In Vividha Tirtha Kalpa (14th century) of Jinaprabhasuri the sections Kulyapak Rishabhadeva Stuti and Kollapakamanikyadeva Tirthakalpa. He mentions that according to legends, the Manikyasami image was originally worshipped by Mandodari, the wife of Ravana. It was brought here by the ruler Sankar of Kalyana.

According to some legends the main temple is said to have been built by Bharat Chakravarti. Jainism was prevalent in Andhra Pradesh before the 4th century, and Kolanupaka was one of the prominent centres of Jainism from early times. The temple, was recently renovated by employing more than 150 artisans from Rajasthan and Gujarat.

In April 2022, during renovation in Someshwara Temple near the Kulpakji, two  sculpture of 'Maha Jaina Pada' (foot) of Jain Tirthankara was discovered.

The Temple
Kulpakji is an important Jain pilgrimage center of South India.
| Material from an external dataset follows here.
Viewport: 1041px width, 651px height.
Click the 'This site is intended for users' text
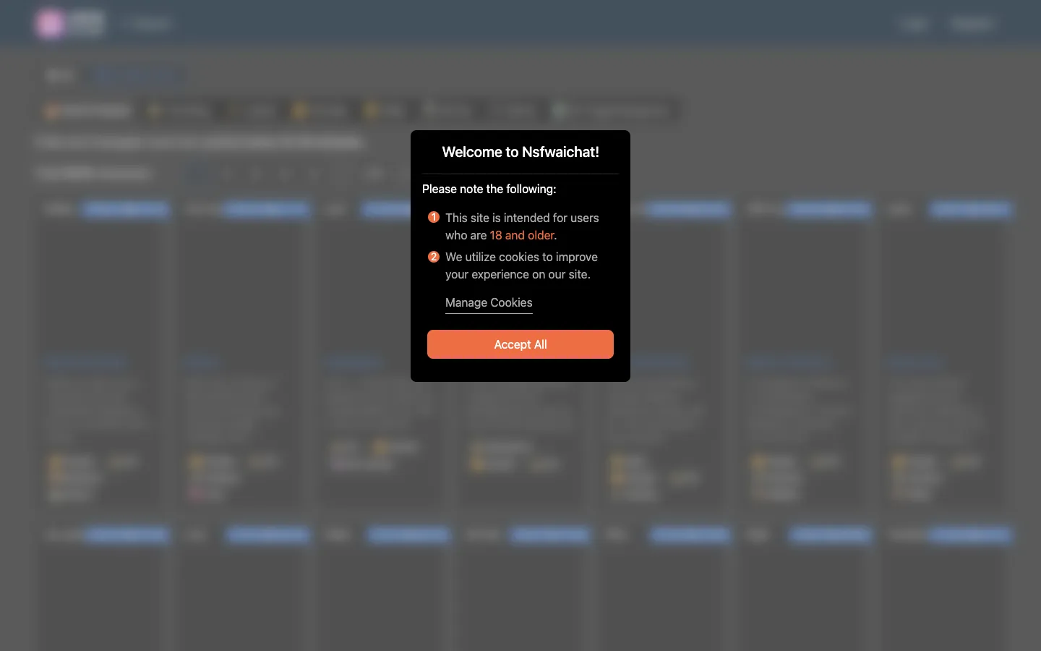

The interior of the temple is made by red sandstone and white marble. Lord Rishabha, popularly called Adinath Bhagvan, was the first Tirthankar in Jainism. It is believed that the original idol of Lord Adinath, known locally as Manikya Deva, has made Kolanupaka its abode.
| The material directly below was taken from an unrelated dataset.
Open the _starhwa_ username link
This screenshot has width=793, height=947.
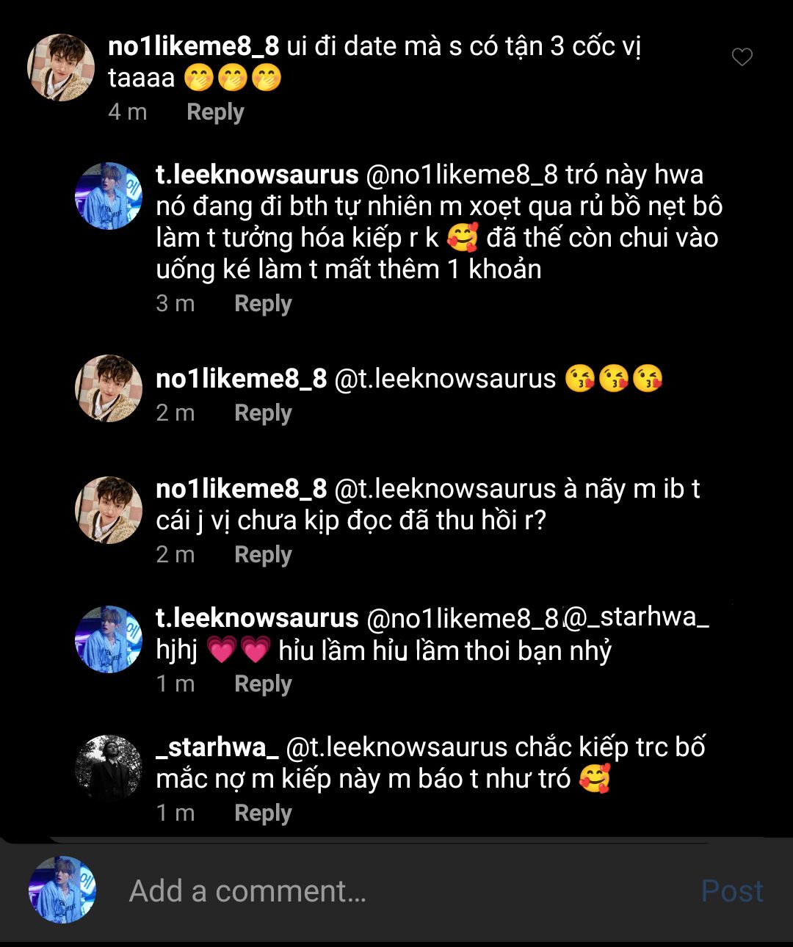tap(217, 747)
There are eight idols of the other Tirthankars on both the sides of the main temple. The statue of Lord Mahaveer is  tall and is said to be made of a single piece of jade. Idols of Lord Simandar Swami and Mata Padmavati are installed on either side of the main temple. The temple also houses idols of Shantinatha, Chandraprabha, Abhinandananatha, Padmavati and Bhomyaji.

A dharamshala is built around the temple.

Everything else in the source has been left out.